TASK INSTRUCTIONS.
Every line below between the one holding "[JZO系列振动电机] (156, 1310)" and the one holding "Бурокрановые машины (206, 2339)", inclusive, should be copied exactly, and no other line.

[Opening EXTRACTED INFORMATION section]

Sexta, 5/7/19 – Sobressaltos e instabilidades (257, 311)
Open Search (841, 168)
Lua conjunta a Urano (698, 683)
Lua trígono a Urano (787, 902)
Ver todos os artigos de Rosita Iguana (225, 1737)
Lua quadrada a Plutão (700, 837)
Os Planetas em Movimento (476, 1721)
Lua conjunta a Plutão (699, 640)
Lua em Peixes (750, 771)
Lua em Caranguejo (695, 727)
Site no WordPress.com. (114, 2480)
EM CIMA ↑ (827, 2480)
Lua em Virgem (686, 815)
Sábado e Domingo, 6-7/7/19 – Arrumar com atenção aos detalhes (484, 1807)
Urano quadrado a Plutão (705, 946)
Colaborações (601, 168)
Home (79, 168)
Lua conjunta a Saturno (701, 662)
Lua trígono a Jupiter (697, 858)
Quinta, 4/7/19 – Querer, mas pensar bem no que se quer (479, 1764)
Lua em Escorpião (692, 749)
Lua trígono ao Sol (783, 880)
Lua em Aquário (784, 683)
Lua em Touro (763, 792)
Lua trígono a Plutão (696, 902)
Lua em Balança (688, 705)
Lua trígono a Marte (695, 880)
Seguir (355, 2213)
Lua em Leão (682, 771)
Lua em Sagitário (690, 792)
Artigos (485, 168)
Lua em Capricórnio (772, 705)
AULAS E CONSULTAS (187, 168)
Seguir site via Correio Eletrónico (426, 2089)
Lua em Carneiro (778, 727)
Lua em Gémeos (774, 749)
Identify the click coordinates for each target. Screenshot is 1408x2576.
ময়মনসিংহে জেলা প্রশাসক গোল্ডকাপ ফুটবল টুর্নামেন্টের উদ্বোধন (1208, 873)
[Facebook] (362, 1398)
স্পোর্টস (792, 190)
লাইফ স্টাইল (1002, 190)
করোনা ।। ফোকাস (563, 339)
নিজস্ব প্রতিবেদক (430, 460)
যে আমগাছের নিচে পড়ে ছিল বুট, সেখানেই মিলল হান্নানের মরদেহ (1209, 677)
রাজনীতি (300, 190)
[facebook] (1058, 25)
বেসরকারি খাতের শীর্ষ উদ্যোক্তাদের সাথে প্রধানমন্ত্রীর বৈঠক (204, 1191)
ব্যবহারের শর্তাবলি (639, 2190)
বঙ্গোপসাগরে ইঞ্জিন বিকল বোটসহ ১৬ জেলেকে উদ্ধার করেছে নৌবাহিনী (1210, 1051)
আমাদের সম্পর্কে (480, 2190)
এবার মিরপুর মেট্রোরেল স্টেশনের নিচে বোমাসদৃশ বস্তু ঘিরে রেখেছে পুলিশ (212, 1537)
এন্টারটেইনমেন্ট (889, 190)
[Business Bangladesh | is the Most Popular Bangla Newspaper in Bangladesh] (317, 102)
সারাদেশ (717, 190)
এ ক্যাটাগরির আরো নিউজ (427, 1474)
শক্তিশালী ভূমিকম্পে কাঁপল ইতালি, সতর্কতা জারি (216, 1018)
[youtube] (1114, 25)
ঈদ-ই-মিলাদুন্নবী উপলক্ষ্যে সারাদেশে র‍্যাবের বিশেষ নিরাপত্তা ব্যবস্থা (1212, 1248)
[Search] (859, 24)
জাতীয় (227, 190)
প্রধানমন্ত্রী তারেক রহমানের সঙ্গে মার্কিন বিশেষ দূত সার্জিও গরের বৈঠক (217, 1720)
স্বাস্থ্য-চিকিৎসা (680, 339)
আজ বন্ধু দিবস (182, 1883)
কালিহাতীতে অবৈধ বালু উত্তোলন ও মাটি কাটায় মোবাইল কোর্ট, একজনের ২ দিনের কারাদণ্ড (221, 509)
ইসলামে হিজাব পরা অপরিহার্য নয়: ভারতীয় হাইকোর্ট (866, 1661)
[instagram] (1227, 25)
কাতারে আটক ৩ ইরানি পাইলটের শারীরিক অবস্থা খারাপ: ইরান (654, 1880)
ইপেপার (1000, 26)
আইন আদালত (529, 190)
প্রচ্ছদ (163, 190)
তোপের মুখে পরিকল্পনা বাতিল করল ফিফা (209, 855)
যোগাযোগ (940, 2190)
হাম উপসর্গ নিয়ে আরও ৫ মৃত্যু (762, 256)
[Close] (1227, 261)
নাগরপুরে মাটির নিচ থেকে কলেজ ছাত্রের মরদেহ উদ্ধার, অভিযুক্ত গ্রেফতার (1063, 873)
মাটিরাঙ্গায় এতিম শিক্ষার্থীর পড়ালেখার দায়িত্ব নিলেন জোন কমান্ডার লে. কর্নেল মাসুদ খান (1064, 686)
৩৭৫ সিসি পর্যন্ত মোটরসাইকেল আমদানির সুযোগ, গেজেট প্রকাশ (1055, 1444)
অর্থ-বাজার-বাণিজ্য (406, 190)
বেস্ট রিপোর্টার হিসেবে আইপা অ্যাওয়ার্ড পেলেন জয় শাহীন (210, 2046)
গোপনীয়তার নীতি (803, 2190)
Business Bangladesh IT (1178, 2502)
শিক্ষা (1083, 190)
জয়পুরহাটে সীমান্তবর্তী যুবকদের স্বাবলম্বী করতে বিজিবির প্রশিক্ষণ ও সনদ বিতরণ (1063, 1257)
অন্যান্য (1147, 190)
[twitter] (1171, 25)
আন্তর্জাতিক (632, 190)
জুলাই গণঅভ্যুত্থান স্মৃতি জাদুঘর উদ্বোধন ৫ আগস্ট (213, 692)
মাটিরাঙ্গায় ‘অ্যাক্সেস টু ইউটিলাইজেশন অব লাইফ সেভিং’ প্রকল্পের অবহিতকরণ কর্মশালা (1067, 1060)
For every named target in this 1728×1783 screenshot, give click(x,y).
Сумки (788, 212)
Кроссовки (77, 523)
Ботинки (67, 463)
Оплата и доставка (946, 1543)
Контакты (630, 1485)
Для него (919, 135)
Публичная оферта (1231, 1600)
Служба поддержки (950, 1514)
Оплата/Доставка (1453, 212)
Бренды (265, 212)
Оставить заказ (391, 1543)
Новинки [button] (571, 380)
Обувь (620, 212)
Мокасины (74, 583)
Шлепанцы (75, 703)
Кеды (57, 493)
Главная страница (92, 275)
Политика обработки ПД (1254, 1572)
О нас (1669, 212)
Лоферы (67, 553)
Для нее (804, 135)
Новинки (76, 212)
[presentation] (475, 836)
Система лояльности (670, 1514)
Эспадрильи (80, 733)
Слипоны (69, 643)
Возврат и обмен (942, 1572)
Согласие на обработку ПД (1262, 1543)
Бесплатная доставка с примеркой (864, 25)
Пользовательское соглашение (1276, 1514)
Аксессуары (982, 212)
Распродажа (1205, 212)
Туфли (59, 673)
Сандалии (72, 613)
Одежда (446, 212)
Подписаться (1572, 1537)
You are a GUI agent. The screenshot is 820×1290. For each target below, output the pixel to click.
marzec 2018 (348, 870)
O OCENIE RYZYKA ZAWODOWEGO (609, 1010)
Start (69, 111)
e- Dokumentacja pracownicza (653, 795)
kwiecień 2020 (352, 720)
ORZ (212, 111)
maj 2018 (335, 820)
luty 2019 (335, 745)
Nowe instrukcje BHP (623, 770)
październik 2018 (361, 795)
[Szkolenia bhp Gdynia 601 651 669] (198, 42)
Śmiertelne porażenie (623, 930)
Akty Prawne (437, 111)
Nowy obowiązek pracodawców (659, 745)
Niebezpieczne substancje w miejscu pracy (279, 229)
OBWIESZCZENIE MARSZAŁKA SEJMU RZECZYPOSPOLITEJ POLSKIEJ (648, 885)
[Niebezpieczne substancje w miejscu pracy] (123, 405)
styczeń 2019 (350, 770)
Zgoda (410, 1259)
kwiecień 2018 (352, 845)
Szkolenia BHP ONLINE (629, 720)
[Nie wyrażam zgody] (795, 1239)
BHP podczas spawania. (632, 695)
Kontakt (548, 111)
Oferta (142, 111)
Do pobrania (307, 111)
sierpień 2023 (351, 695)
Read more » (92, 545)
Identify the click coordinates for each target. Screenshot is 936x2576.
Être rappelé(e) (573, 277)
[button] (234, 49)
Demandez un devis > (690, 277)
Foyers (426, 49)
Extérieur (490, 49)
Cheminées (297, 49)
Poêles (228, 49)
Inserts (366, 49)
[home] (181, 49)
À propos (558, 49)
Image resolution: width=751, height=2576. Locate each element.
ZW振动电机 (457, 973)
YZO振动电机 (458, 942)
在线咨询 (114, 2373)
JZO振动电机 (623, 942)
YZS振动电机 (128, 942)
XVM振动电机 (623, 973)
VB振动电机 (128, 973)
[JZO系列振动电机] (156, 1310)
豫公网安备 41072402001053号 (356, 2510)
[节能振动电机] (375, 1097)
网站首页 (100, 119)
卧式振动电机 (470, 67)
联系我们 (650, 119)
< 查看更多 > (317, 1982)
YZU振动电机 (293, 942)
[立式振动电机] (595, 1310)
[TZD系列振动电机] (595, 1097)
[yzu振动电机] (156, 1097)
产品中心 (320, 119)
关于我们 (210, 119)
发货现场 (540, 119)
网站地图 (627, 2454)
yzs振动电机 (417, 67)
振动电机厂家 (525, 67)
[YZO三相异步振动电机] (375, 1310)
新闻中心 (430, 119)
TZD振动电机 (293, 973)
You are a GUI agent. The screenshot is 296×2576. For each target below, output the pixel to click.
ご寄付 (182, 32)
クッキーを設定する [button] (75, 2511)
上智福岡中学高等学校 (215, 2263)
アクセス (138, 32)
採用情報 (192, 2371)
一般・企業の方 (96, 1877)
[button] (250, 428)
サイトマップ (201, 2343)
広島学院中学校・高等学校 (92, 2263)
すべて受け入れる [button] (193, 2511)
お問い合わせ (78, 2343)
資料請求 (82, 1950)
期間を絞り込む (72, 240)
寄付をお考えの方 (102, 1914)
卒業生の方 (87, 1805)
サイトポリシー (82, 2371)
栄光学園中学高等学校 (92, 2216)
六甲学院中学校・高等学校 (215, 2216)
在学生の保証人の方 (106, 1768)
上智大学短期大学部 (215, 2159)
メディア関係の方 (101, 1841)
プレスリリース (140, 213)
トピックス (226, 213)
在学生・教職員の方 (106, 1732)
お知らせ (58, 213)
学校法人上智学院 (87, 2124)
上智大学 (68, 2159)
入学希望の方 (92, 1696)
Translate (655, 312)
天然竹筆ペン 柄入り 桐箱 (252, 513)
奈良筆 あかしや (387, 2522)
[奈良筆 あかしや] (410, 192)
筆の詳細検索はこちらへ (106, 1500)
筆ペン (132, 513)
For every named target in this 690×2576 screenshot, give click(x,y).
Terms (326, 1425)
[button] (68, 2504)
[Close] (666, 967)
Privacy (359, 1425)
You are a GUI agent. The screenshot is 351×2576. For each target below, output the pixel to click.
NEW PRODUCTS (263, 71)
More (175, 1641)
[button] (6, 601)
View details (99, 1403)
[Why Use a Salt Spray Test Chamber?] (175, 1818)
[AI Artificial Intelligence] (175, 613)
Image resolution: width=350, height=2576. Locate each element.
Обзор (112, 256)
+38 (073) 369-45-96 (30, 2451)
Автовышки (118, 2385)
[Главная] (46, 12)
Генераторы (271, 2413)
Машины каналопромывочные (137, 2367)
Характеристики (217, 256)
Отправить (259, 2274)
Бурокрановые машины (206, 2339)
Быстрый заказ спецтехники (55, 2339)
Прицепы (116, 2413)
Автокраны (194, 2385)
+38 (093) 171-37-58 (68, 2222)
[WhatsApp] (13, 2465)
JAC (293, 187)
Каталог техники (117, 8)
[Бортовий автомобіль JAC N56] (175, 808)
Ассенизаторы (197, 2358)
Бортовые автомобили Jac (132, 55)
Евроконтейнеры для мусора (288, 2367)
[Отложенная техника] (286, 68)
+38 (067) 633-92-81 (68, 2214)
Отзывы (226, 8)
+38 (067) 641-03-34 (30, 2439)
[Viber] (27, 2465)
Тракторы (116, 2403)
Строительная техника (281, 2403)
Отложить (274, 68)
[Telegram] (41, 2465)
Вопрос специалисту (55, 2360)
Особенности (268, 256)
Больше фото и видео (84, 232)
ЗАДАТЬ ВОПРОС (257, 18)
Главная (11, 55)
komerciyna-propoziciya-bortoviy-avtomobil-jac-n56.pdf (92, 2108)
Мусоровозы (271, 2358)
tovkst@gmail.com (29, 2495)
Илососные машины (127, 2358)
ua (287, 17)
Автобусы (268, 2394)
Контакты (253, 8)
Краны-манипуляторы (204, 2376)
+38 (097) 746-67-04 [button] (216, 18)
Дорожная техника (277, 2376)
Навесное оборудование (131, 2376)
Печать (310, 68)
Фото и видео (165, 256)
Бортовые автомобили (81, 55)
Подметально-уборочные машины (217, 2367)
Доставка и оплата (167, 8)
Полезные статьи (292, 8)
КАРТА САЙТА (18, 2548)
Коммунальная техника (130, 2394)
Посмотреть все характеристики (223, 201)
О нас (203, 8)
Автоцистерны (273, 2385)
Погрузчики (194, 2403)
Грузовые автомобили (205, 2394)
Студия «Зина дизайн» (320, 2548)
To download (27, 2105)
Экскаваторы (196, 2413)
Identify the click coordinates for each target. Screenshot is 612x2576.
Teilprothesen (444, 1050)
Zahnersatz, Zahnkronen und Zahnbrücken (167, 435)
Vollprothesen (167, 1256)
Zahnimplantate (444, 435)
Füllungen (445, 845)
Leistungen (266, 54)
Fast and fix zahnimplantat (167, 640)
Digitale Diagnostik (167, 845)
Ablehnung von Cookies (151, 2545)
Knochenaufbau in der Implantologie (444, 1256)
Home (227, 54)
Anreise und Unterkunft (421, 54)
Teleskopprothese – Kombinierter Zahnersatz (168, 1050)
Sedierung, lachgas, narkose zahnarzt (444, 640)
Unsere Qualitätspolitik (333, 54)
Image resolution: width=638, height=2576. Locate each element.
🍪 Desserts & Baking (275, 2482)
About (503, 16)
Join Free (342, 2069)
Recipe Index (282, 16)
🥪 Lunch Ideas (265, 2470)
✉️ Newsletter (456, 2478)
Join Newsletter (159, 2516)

[Closing EXTRACTED INFORMATION section]

EXERCISE RESPONSE.
[JZO系列振动电机] (156, 1310)
豫公网安备 41072402001053号 (356, 2510)
[节能振动电机] (375, 1097)
网站首页 (100, 119)
卧式振动电机 (470, 67)
联系我们 (650, 119)
< 查看更多 > (317, 1982)
YZU振动电机 (293, 942)
[立式振动电机] (595, 1310)
[TZD系列振动电机] (595, 1097)
[yzu振动电机] (156, 1097)
产品中心 (320, 119)
关于我们 (210, 119)
发货现场 (540, 119)
网站地图 (627, 2454)
yzs振动电机 (417, 67)
振动电机厂家 (525, 67)
[YZO三相异步振动电机] (375, 1310)
新闻中心 (430, 119)
TZD振动电机 (293, 973)
You are a GUI agent. The screenshot is 296×2576. For each target below, output the pixel to click.
ご寄付 (182, 32)
クッキーを設定する [button] (75, 2511)
上智福岡中学高等学校 (215, 2263)
アクセス (138, 32)
採用情報 (192, 2371)
一般・企業の方 (96, 1877)
[button] (250, 428)
サイトマップ (201, 2343)
広島学院中学校・高等学校 (92, 2263)
すべて受け入れる [button] (193, 2511)
お問い合わせ (78, 2343)
資料請求 (82, 1950)
期間を絞り込む (72, 240)
寄付をお考えの方 (102, 1914)
卒業生の方 (87, 1805)
サイトポリシー (82, 2371)
栄光学園中学高等学校 (92, 2216)
六甲学院中学校・高等学校 (215, 2216)
在学生の保証人の方 (106, 1768)
上智大学短期大学部 (215, 2159)
メディア関係の方 (101, 1841)
プレスリリース (140, 213)
トピックス (226, 213)
在学生・教職員の方 (106, 1732)
お知らせ (58, 213)
学校法人上智学院 (87, 2124)
上智大学 (68, 2159)
入学希望の方 (92, 1696)
Translate (655, 312)
天然竹筆ペン 柄入り 桐箱 (252, 513)
奈良筆 あかしや (387, 2522)
[奈良筆 あかしや] (410, 192)
筆の詳細検索はこちらへ (106, 1500)
筆ペン (132, 513)
For every named target in this 690×2576 screenshot, give click(x,y).
Terms (326, 1425)
[button] (68, 2504)
[Close] (666, 967)
Privacy (359, 1425)
You are a GUI agent. The screenshot is 351×2576. For each target below, output the pixel to click.
NEW PRODUCTS (263, 71)
More (175, 1641)
[button] (6, 601)
View details (99, 1403)
[Why Use a Salt Spray Test Chamber?] (175, 1818)
[AI Artificial Intelligence] (175, 613)
Image resolution: width=350, height=2576. Locate each element.
Обзор (112, 256)
+38 (073) 369-45-96 (30, 2451)
Автовышки (118, 2385)
[Главная] (46, 12)
Генераторы (271, 2413)
Машины каналопромывочные (137, 2367)
Характеристики (217, 256)
Отправить (259, 2274)
Бурокрановые машины (206, 2339)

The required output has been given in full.